An Answer, Perhaps, to a Question Asked Years Ago

Improved relations between Israel and Saudi Arabia would continue a trend started by the Abraham Accords.

Dave Schechter is a veteran journalist whose career includes writing and producing reports from Israel and elsewhere in the Middle East.

Dave Schechter
Dave Schechter

A question I asked more than three decades ago has become relevant today.

President Joe Biden’s mid-July trip to Israel and the West Bank, and then to Saudi Arabia, has fueled speculation about the potential for formal relations between the two countries.

“The rumors about talks regarding Saudi Arabia are not unfounded,” Israeli then-foreign minister Yair Lapid told reporters. [Israel’s parliament, the Knesset, has been dissolved. Lapid will serve as interim prime minister until a new government is formed, after elections take place on Nov. 1.]
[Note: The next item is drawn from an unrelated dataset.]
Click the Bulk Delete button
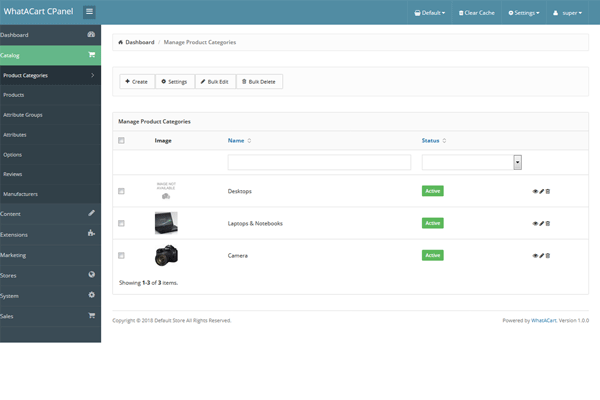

On Aug. 2, 1990, Iraq invaded Kuwait, sparking fears that Saddam Hussein would move next against Saudi Arabia, which possessed the world’s largest oil reserves. Within days, the United States began a massive deployment of troops, airplanes, ships, and military material to the Kingdom.
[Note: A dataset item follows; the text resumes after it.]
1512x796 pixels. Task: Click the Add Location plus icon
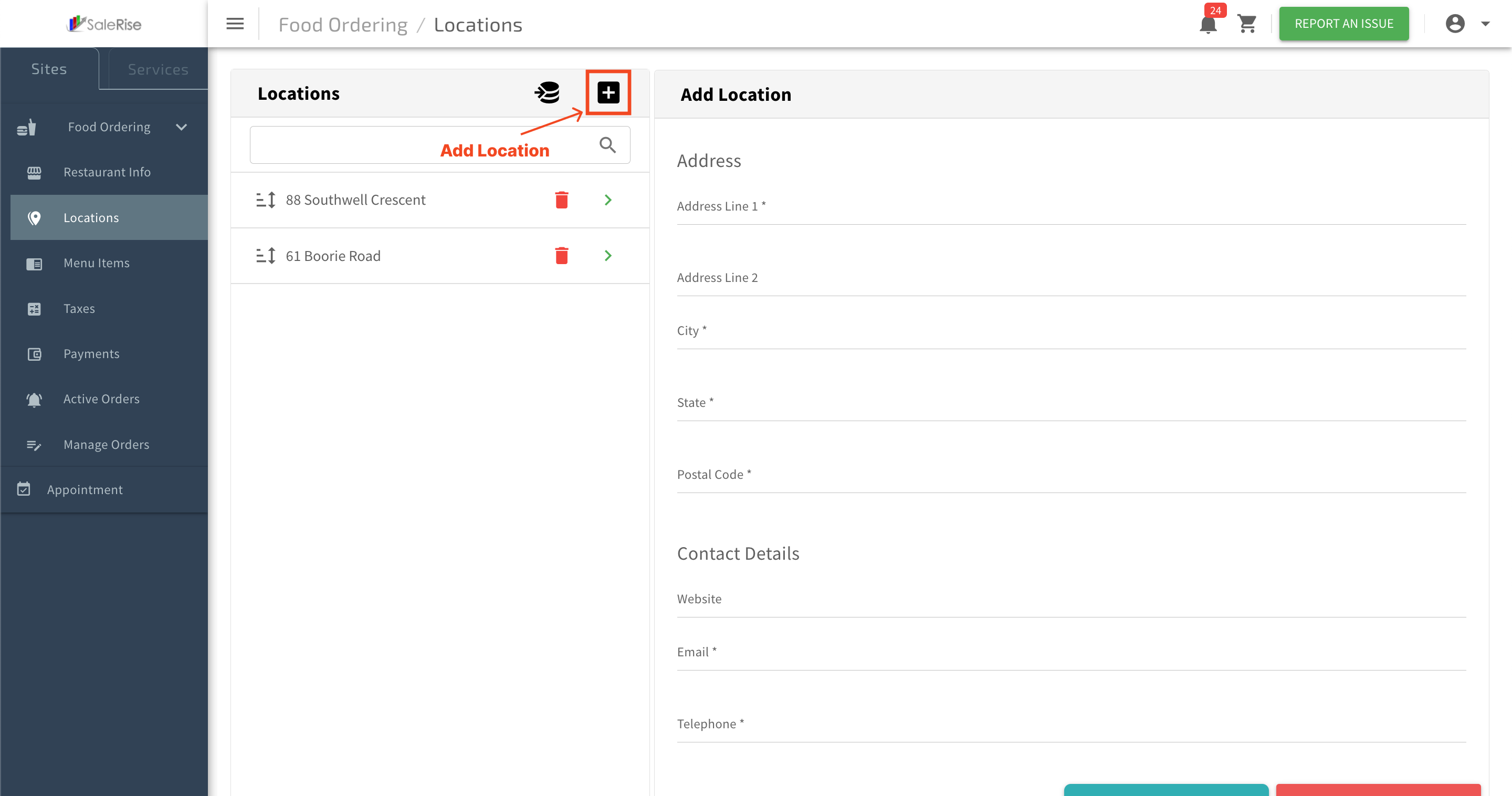[x=608, y=93]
American news organizations deployed correspondents, producers, camera crews, and satellite technicians. CNN had one of the larger contingents working out of the Dhahran International Hotel, adjacent to a sprawling Saudi air base. The hotel hosted some 350 members of the international media, who taxed the kitchen’s room service capabilities and laid electrical cable throughout the building.

Islam is the state religion of the Saudi Arabia, which surely knew that the

American news corps would include Jews. Given that the entry forms included religious identity, they probably had a good idea how many Jews, save for those who listed themselves as Quakers or some other presumably less problematic designation.

The number was more than sufficient for a minyan, leading to jokes about holding a Chanukah party. No such event was held.

I arrived a couple of weeks before Thanksgiving, doing relief duty for one of the network’s most experienced field producers, who would return to Saudi Arabia with the new year.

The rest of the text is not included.